● **READING PASSAGE**:
# I hate being touched and it's causing my fiancé and I to argue..



## BunnyLove89 (Nov 15, 2013)

I am 24 and engaged to my best friend. We've been together 1 year and are completely in love. 
We get along well for the most part, but one thing we argue about is the fact that I hate being touched. Like I literally get mad when people touch me after I tell them not to. I'm this way with everyone except my animals. 
I get where he is coming from, us being engaged and I get mad whenever he tries to snuggle or excessive hugging or touching in general. But I don't feel like I should have to constantly tolerate something I don't like, to satisfy someone else. I hug him when he is upset and when we're saying hello/goodbye/goodnight. And whenever we do anything intimate it is after I've had a few drinks. That's really the only time I get snugly and affectionate. 
It probably sounds like I am not attracted to him. That's not the case. If I wasn't attracted to him I would not have said yes to his proposal.
I just hate when anyone touches me in any way, shape, or form. 
Is this something I just need to suck up and deal with? And just try and refrain from making "quit touching me" comments? I don't want to keep arguing with him over it if the general consensus is that I need to get over it...


----------



## Nancy McClelland (Nov 15, 2013)

I'd say you need to talk to a professional. You're behavior is way out of the norm and maybe should be looked into for the "whys and wherefores". I don't like to be touched by strangers and have punched a few out of reflex, especially when I was freshly back from combat, but the hugging and cuddling, especially with a loved one just doesn't seem right or needing to drop your cognitive functions with alcohol consumptions indicated to me that you have some underlying problems that YOU need to address.


----------



## Bville (Nov 15, 2013)

Maybe you could do a little introspection to figure out why you don't like being touched. You could also talk to a counselor to help figure it out.


----------



## Sweetie (Nov 15, 2013)

I saw this on the other forum. A lot of people don't like to be touched excessively. I would talk with your husband and see if there is anything that can be worked out. There are times that I don't like being touched. I agree also to talk with a professional about you not liking to be touched. They can help you find ways to solve your issue. I hope things work out for you and your husband.


----------



## FreezeNkody (Nov 15, 2013)

● **MATERIAL SHOWN**:
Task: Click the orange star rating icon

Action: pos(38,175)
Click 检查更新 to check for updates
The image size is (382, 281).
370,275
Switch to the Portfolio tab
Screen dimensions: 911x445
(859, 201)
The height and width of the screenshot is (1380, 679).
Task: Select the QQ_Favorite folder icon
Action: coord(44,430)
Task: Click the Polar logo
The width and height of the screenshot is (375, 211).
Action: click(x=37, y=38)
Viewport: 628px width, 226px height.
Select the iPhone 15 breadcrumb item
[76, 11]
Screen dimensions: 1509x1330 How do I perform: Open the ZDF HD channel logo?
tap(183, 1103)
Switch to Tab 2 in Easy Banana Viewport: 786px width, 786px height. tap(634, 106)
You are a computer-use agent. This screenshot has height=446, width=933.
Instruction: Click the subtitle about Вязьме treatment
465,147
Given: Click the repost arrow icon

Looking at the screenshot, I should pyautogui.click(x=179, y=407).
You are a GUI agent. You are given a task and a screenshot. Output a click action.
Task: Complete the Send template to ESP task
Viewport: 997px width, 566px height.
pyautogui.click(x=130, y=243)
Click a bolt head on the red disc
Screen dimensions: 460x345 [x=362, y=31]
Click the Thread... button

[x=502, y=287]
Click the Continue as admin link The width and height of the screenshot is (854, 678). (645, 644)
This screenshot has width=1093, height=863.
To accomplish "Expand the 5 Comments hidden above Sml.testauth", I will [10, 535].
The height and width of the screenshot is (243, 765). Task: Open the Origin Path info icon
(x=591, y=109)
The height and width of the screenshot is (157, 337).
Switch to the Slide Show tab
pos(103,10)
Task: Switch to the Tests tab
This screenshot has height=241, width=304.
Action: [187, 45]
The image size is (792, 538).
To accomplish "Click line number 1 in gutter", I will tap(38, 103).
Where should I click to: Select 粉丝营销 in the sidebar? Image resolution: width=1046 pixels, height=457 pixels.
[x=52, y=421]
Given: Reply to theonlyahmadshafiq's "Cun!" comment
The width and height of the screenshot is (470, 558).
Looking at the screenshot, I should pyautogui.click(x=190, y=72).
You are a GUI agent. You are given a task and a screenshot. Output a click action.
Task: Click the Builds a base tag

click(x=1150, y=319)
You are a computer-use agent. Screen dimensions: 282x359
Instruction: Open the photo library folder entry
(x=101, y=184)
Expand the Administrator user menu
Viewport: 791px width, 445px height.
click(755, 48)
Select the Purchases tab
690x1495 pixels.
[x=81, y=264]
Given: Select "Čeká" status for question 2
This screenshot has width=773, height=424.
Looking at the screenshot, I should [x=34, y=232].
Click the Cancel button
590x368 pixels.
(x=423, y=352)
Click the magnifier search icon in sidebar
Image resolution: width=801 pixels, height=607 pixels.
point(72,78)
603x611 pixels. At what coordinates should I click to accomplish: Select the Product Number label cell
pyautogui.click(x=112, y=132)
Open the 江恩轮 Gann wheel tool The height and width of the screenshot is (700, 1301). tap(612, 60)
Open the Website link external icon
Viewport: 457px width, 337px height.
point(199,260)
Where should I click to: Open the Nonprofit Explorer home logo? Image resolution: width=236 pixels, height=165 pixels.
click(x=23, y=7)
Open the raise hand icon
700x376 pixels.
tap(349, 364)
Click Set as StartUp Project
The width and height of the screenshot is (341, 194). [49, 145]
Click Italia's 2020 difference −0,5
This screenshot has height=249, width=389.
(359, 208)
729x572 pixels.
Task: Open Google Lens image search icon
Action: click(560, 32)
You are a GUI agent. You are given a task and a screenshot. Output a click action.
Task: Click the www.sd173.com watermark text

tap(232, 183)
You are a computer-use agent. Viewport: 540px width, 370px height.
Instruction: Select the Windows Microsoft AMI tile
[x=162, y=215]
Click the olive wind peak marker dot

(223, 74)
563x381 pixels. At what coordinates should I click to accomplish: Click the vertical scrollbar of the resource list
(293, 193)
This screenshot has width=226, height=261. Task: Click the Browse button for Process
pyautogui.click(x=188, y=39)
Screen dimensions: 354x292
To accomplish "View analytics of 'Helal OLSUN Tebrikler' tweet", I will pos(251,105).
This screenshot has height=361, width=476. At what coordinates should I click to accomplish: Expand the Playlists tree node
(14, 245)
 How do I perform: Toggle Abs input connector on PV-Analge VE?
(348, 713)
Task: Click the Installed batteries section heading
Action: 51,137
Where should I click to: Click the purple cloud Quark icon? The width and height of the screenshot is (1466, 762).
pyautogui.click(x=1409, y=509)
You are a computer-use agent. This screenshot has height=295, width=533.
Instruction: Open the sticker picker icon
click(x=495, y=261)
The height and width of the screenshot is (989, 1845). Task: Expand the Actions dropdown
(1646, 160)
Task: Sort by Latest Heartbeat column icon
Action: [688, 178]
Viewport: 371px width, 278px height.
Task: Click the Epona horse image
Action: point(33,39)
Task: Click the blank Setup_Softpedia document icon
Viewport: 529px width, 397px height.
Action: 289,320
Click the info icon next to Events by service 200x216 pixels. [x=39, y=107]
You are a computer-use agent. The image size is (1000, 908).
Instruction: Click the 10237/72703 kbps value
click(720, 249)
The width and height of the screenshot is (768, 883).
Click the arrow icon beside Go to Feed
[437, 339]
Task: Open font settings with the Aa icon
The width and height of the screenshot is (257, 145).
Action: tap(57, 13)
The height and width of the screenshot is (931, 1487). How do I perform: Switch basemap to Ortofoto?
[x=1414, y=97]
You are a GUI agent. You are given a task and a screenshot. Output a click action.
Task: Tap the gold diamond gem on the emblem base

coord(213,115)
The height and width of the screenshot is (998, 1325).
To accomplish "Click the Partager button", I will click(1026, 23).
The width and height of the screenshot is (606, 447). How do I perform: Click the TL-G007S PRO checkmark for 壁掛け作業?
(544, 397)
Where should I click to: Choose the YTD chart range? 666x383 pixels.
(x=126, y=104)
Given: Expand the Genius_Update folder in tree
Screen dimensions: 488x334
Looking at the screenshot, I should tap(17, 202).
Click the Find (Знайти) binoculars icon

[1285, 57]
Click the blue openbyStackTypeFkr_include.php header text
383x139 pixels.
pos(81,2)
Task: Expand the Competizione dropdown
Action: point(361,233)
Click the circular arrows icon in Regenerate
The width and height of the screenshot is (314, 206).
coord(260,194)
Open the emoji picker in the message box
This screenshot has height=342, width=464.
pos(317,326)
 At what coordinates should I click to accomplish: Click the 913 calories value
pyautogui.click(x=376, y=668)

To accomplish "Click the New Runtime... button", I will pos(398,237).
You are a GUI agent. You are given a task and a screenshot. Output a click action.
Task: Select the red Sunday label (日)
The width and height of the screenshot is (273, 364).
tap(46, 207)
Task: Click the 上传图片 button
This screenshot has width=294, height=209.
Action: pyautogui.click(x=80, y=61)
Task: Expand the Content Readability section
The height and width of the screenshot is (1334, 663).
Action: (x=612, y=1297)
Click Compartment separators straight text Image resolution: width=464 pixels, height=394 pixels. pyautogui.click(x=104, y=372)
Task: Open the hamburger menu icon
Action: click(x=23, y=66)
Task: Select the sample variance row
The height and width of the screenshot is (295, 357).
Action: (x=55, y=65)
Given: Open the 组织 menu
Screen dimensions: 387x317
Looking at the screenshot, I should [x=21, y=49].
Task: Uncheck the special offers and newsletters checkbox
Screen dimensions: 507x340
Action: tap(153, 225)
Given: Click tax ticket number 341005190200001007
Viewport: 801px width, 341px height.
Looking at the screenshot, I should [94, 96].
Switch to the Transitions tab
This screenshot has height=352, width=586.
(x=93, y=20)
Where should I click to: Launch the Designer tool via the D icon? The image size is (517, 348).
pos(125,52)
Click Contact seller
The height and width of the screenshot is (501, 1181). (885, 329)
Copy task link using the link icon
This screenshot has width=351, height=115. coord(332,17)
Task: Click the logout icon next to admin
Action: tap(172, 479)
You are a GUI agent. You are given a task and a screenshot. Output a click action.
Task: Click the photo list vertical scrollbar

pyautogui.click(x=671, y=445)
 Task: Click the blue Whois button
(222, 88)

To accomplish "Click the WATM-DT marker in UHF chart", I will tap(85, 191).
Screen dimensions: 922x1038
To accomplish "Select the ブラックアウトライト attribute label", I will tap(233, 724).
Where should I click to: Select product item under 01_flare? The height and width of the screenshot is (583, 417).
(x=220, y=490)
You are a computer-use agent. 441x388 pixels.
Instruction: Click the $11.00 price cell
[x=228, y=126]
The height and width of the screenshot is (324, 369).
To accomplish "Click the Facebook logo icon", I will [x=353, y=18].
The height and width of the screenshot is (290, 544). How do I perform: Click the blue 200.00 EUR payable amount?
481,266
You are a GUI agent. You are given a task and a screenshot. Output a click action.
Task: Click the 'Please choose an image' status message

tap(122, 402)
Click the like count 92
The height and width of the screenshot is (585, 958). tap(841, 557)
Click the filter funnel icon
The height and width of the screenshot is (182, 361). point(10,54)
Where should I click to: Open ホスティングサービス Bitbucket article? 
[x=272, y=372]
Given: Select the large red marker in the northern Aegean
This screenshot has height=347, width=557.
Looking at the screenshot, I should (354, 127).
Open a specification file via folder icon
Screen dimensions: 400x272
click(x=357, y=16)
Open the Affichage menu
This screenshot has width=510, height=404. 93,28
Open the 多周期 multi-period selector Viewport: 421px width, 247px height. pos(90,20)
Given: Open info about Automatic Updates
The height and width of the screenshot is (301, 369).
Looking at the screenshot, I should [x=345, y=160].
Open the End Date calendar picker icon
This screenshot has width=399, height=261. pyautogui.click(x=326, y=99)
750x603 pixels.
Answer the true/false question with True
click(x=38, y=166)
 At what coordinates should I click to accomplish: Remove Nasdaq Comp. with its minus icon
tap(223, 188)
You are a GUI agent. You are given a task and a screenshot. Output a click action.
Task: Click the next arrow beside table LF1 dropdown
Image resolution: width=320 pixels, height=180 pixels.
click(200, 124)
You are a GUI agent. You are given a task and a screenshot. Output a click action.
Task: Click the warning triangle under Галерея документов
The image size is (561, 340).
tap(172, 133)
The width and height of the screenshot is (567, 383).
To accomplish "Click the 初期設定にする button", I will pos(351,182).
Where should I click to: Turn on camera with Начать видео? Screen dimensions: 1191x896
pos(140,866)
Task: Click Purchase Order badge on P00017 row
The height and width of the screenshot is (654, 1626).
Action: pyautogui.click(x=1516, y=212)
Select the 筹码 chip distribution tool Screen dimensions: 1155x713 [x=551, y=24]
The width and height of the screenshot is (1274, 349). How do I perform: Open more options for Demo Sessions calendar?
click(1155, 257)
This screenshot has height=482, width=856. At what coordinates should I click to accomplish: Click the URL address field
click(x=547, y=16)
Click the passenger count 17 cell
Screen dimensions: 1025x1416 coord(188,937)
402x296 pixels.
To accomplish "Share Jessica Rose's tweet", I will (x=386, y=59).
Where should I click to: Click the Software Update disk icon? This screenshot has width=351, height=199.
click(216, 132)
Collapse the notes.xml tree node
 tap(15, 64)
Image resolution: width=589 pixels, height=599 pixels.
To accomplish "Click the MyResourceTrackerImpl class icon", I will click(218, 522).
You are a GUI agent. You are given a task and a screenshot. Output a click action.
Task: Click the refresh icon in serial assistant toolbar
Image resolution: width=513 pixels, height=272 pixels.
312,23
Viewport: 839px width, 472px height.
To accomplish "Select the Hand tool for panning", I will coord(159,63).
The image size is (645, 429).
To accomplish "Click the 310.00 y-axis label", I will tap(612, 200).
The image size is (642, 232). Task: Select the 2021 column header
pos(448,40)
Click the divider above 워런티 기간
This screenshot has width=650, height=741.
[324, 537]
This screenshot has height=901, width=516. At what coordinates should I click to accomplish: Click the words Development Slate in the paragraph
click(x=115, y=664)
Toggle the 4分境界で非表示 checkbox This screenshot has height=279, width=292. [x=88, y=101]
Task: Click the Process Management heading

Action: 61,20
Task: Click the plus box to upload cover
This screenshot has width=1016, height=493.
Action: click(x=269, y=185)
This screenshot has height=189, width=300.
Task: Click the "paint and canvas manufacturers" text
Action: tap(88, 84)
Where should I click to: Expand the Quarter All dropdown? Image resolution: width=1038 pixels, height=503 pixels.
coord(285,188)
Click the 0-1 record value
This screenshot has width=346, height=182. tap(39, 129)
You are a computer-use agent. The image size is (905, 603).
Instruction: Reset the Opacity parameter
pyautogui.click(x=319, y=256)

● **PROBLEM SET**:
A – Answer these questions from the forum thread.
(i) How long has the original poster been with the fiancé?
(ii) Who are the only ones the original poster doesn't mind being touched by?
(iii) Besides talking to a counselor, what does Bville suggest?
B – Decide whether each statement agrees with the forum thread. Answer yes or no, and quote the words from the thread that decide it.
(i) The original poster is 24 years old.
(ii) Nancy McClelland likes to be touched by strangers.
(iii) Sweetie had seen the post on another forum.

● **SOLUTION LIST**:
A –
(i) 1 year.
(ii) The poster's animals.
(iii) Doing a little introspection to figure out why the poster doesn't like being touched.

B –
(i) Yes: "I am 24 and engaged to my best friend."
(ii) No: "I don't like to be touched by strangers"
(iii) Yes: "I saw this on the other forum."